* Begin Passage given *

Boone County, Arkansas

Boone County, Arkansas

  • Formed: April 9, 1869
  • County Population 1870: 7,032
  • Slave Population 1860: NA
  • Civil War Engagements
    -Skirmish at Klepper’s Mill, March 31, 1863
Johnson’s New Illustrated Family Atlas, 1865
Image courtesy of the David Rumsey Historical Map Collection

Boone County, Arkansas, is located on the Missouri-Arkansas border in the Northwestern portion of the state. It has abundant timber resources, including maple, pine, cherry, and elm. Caves in the area contain natural saltpeter, an ingredient in gunpowder manufacture. The abundant prairies in the area—Baker’s Prairie, Huzzah Prairie, Rolling Prairie, Mitchell’s Prairie, Sugarloaf Prairie, and Marshall’s Prairie—provide grazing grasses for livestock. The soil is suitable for growing corn, beans, squash, and sweet potatoes.

Boone County was traditionally Osage territory. In the early 1800s, Cherokees were moved out of Tennessee into Arkansas, Kansas, and Missouri, and the Boone County area was in Cherokee control until the early 1820s. White settlement began as early as 1811, when Joseph Burkett moved near modern day Hanson. The Boone County area was included in Carroll County, which was established November 1, 1833 with a county seat at Carrollton. After the county was established, settlers began to arrive more frequently. Two veterans of the War of 1812, Colonel Beal Gaither and John Woody, resided in the Boone County area. Samuel W. Peel, later a congressman, settled here in 1841. A veteran of the Revolutionary War, Jordan Milam, also made his home in the region. Most of the new residents came from Kentucky, Virginia, South Carolina, Georgia, North Carolina, Mississippi, and Alabama. By the 1850s, a commercial lead mine and gunpowder manufactory opened in the area. Dubuque and Sugarloaf townships were soon established.

* End Passage given *
* Begin Material *

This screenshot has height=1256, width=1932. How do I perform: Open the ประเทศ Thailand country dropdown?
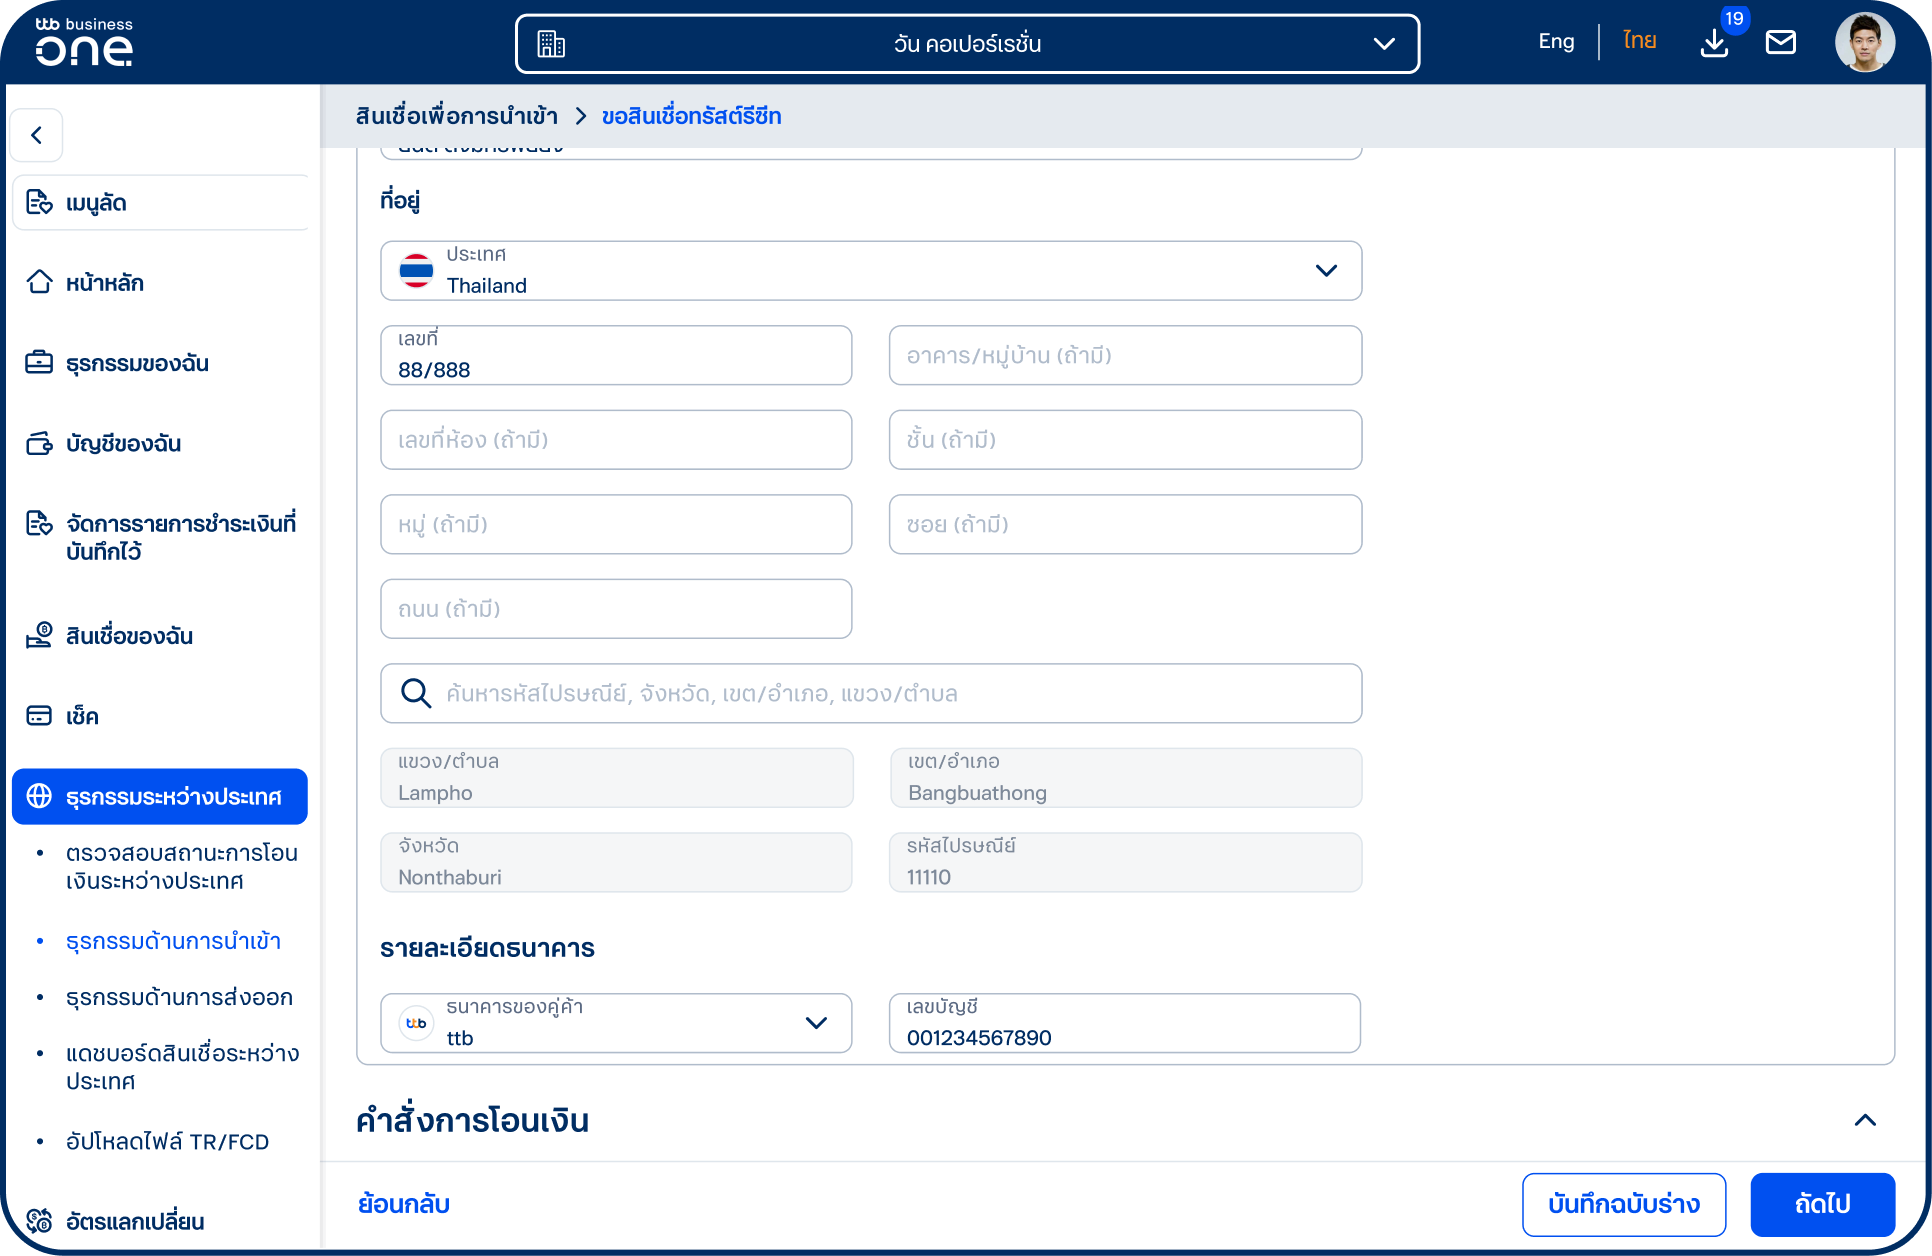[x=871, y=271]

* End Material *
* Begin Material *

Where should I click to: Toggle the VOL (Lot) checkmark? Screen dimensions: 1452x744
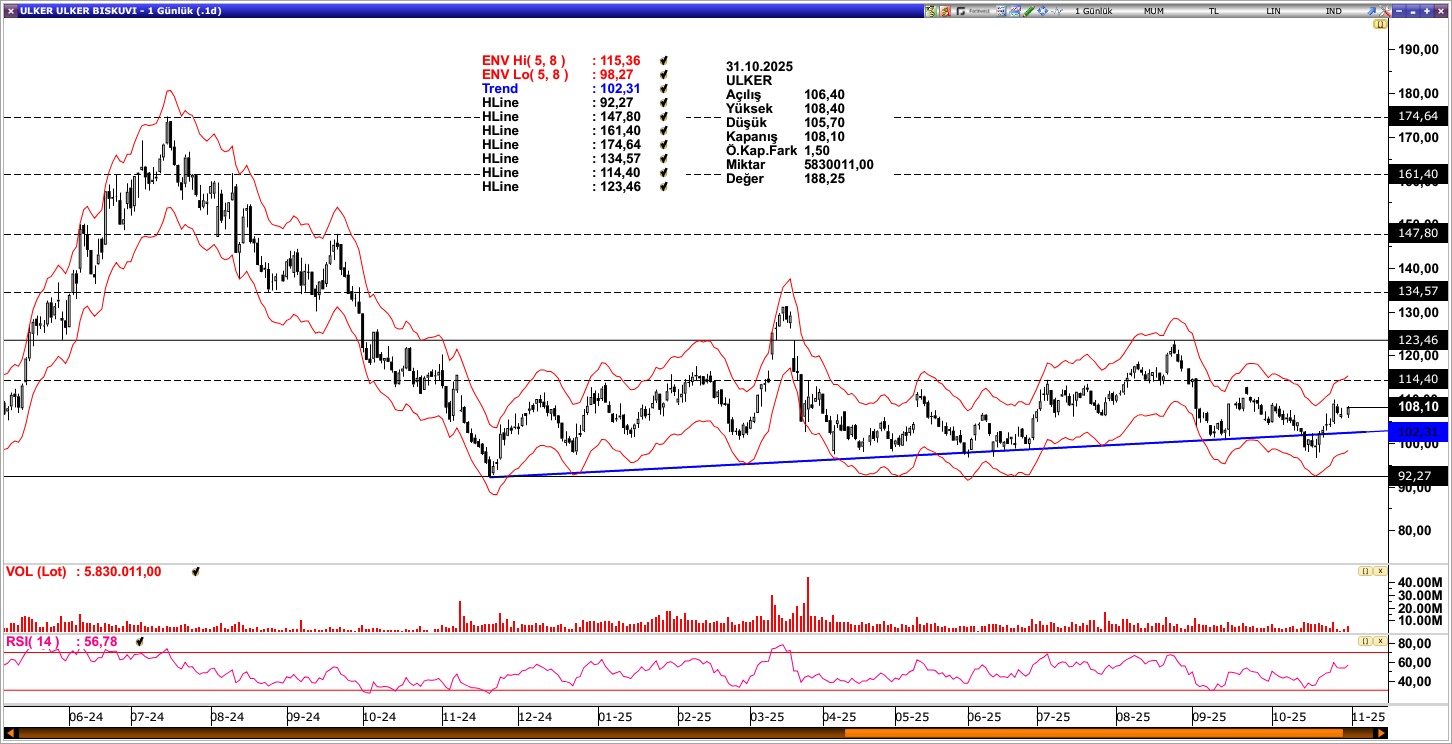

* End Material *

(Task set)
[1] Translate this sentence from the Boone County passage into Spanish: "Samuel W. Peel, later a congressman, settled here in 1841."
[2] Write what comes next in the Boone County passage, starting right after its last sentence.
The entries are separate material, unrelated to the Boone County text.

(Answers to each task)
[1] Samuel W. Peel, que más tarde fue congresista, se estableció aquí en 1841.

[2]
In the late 1850s, several residents from Boone (then Carroll) County and other counties in Northwestern Arkansas immigrated to Utah. When they arrived, they passed through a large Mormon population, who mistakenly thought that the Arkansas immigrants were there to persecute them. The Mormons asked the Native Americans in the area to help them attack the Arkansas immigrants. In what became known as the Mountain Meadows Massacre, the Mormons and Native Americans killed almost the entire group on September 11, 1857.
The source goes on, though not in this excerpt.